Las convicciones y las creencias rigen nuestra vida, y vivencias tan asombrosas como el enamoramiento o la fe religiosa pueden marcar la frontera entre la felicidad o la desgracia. Dediquémosles algunas reflexiones.
En el enamoramiento, como en la fe o en cualquier otra devoción, el momento decisivo es la entrega, el pasaje de adhesión a pesar de la ambigüedad, la incertidumbre e incluso los impedimentos (o quizá precisamente como reacción a todo ello). La convicción de una creencia no se basa en las pruebas ni en los razonamientos, sino en una afirmación directa, una toma de partido ciega y concluyente, a partir de los afectos placenteros que inspira una inclinación emocional. Es el triunfo irracional y ferviente de lo afirmativo, el empeño gratamente obstinado en dar forma al material fangoso y escurridizo de la realidad.

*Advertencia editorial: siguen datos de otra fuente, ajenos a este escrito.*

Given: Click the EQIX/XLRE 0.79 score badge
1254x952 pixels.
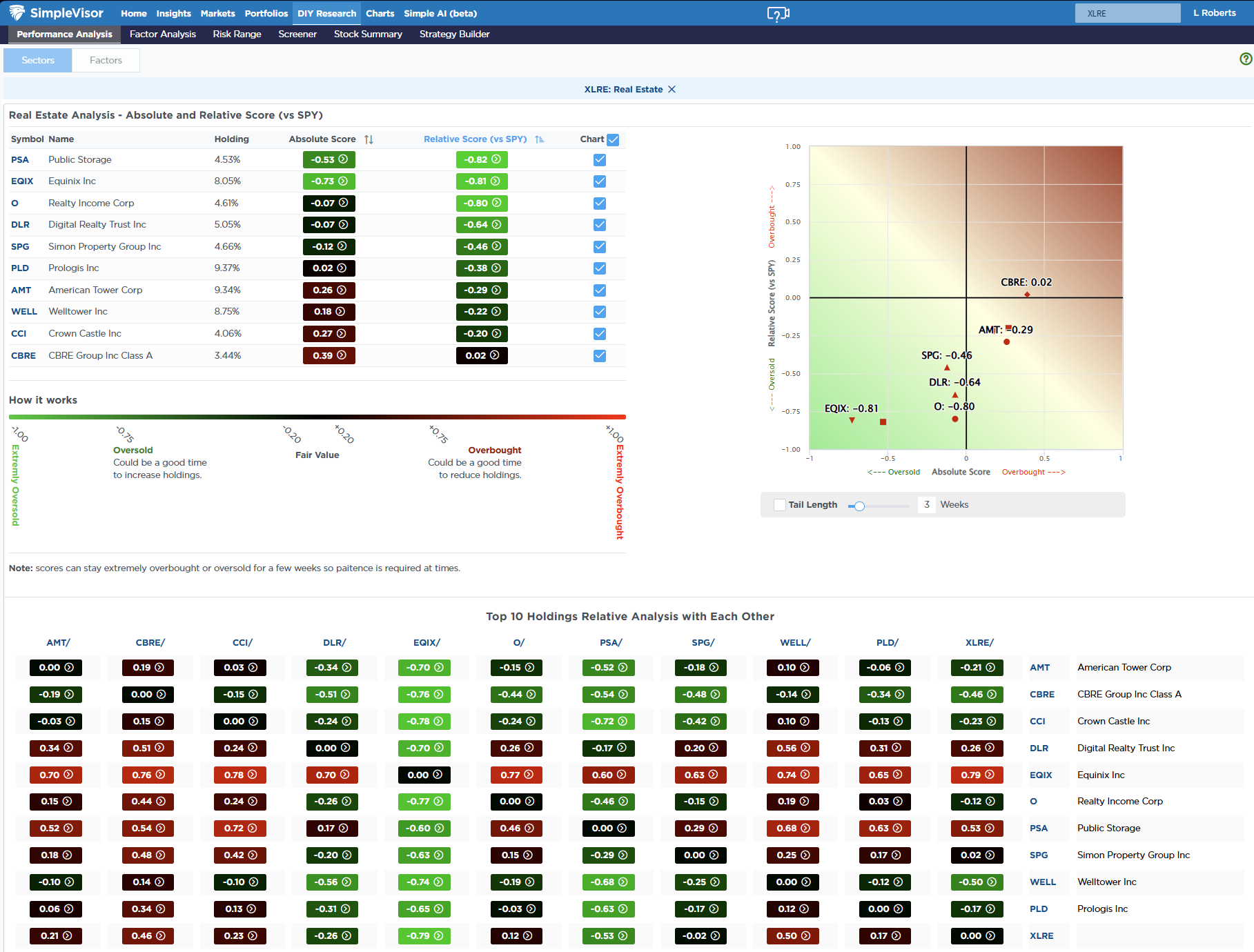Looking at the screenshot, I should click(977, 775).
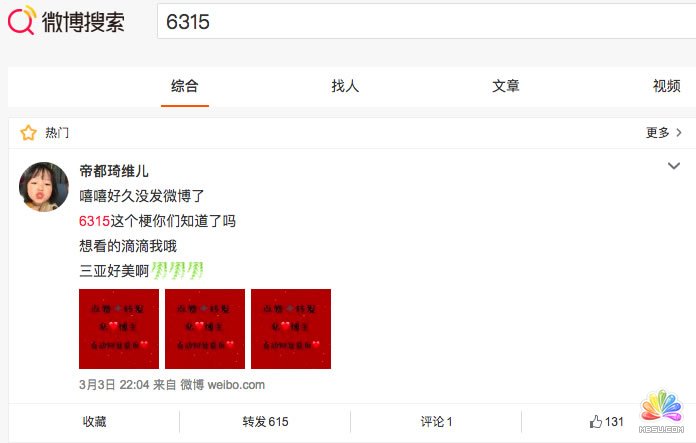Click the hot star icon
The image size is (696, 443).
[x=28, y=133]
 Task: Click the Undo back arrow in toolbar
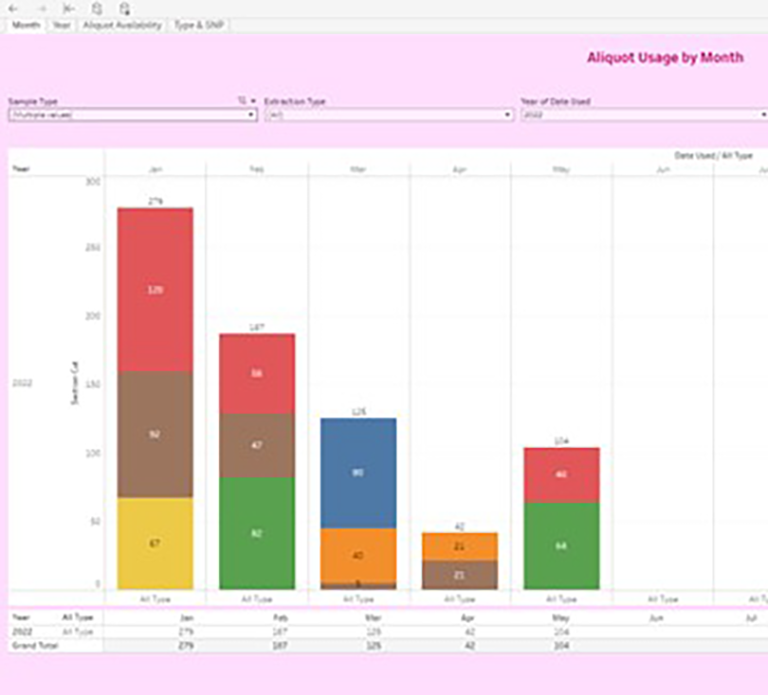tap(12, 7)
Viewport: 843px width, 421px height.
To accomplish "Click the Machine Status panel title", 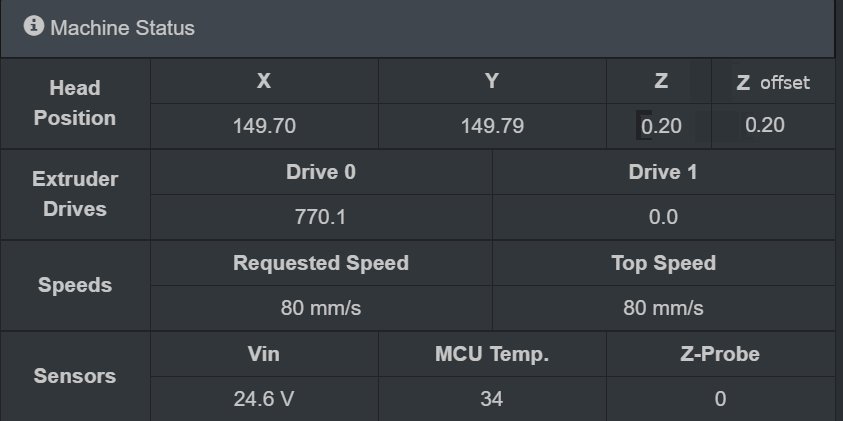I will point(122,28).
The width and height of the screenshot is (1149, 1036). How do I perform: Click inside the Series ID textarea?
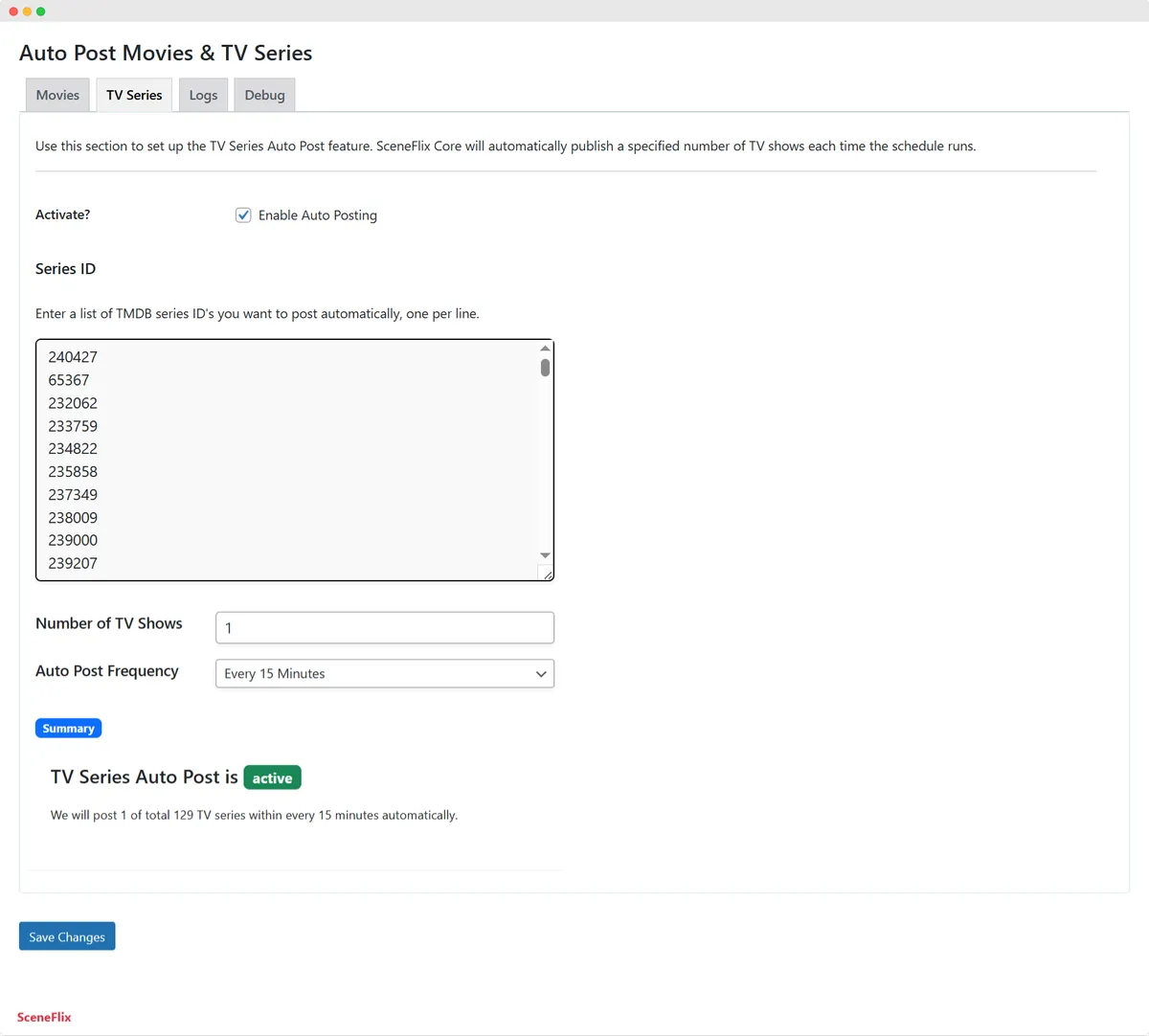(287, 460)
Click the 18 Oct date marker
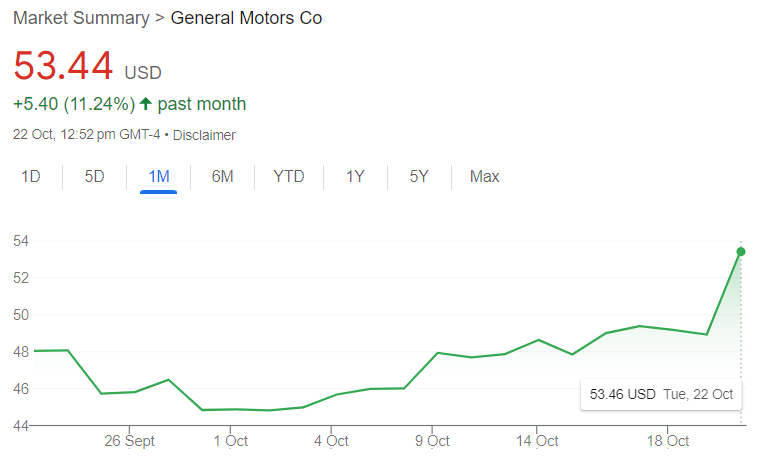This screenshot has height=458, width=775. (x=668, y=441)
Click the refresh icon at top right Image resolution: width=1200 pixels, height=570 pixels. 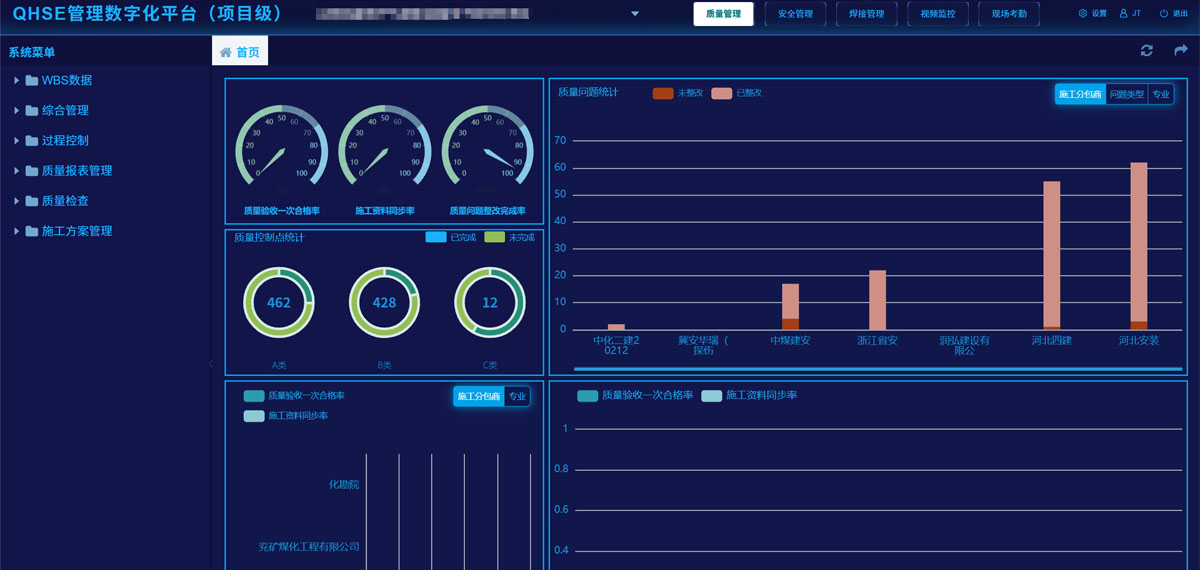click(x=1147, y=51)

El creyente (el enamorado es un creyente) enfoca su voluntad y la vierte en una decisión, trocada en convicción por la misma fuerza de su entrega. Aquí cobra sentido el lema de «creer es crear»: la creencia elegida actúa como motivo nuclear de la arquitectura mental del mundo del creyente; ese mundo, antes caótico y extraño, cobra de pronto un carácter organizado y candentemente propio. Quizá sea en esa implicación repentina donde el creyente encuentra la satisfacción de significado, de entrelazamiento, que resulta tan reconfortante y ungido de poder. La intensa gratificación configura un círculo de retroalimentación que consolida el valor del objeto. Este valor energizante es todo lo que el creyente necesita para reafirmarse en su creencia.
Tenemos, así, que la cristalización del deseo hace que este se presente más fundamentado, al vislumbrar allá fuera una entidad aparente que lo justifica: la condensación del vínculo amoroso o de la creencia en Dios se solidifica en el enamoramiento o la fe, y a partir de ese momento uno y otro cobran suficiente entidad para sustentar la propia creencia.
A partir de ahí, los mecanismos de percepción selectiva y de reducción de la disonancia harán el resto del trabajo, puliendo las posibles aristas que se presenten en forma de dudas o reticencias; dicho de otro modo: rellenando los vacíos de la razón con los vívidos fulgores de la convicción. El creyente negará (desacreditará, incluso combatirá) activa e impetuosamente todo aquello que plantee una objeción a su adorada certeza, que se verá así reforzada. La creencia se sostendrá, incluso se avivará, por su propia inercia, por su gratificante sensación de seguridad, esperanza, orden y consuelo. Si al principio fue el «creer es crear», en adelante «crear es creer», es decir, lo creado fundamenta la creencia, que a su vez encuentra así potenciada su facultad creadora.
Este mecanismo autorreforzante es tan poderoso que solo se saldrá de él por un impedimento obstinado y terminante por parte de la realidad, o por una vivencia profundamente perturbadora, que estremezca dramáticamente el corazón de la creencia, capaz de doblegar las tenaces defensas.
El quiebre del proceso de autoconvencimiento es tan desconcertante, y la disolución de la satisfacción imaginaria tan dolorosa, que el descreído experimentará su decepción como una pérdida brutal, una sacudida tremenda, y se verá abrumado por el asombro, la desolación y la rabia que acompañan a todo proceso de duelo. Cómo se resuelva a continuación el afrontamiento de esta debacle forma parte ya de una nueva historia de reparación y recreación que, como en cualquier pérdida importante, siempre resulta penosa e incierta.